### Collected data entries:

===============

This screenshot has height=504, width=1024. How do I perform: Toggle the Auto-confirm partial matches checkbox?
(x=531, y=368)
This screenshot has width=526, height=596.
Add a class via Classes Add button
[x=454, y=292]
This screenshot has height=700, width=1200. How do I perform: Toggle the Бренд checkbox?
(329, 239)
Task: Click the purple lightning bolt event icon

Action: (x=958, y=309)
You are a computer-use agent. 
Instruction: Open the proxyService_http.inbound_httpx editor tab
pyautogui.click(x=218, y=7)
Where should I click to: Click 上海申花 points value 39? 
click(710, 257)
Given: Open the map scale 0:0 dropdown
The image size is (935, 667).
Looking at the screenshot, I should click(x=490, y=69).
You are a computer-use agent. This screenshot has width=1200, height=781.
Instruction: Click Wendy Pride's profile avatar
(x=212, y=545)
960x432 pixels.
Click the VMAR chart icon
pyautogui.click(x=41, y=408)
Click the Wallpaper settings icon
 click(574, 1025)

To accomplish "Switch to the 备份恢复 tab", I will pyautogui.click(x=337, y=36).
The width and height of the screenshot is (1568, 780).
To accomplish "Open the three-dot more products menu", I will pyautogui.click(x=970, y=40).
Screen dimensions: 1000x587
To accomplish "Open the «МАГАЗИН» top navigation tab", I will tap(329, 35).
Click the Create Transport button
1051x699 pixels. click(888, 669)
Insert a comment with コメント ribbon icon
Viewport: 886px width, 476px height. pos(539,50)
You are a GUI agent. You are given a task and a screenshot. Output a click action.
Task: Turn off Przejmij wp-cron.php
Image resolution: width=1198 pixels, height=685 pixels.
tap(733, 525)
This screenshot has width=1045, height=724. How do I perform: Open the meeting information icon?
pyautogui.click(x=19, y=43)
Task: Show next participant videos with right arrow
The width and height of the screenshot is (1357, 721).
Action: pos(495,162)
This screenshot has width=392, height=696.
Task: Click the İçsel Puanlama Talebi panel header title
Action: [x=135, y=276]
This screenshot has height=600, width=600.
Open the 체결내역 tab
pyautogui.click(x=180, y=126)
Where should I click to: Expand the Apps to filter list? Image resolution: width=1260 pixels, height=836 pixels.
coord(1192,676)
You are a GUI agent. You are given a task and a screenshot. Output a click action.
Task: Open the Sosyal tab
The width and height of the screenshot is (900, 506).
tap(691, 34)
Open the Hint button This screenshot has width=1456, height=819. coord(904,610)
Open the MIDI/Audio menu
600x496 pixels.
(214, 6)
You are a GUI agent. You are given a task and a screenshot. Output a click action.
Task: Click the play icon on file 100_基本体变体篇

===============

### Problem description:
Check each line above for the string "accomplish" and report how many lines have it, giving only the number.

### Expected answer:
3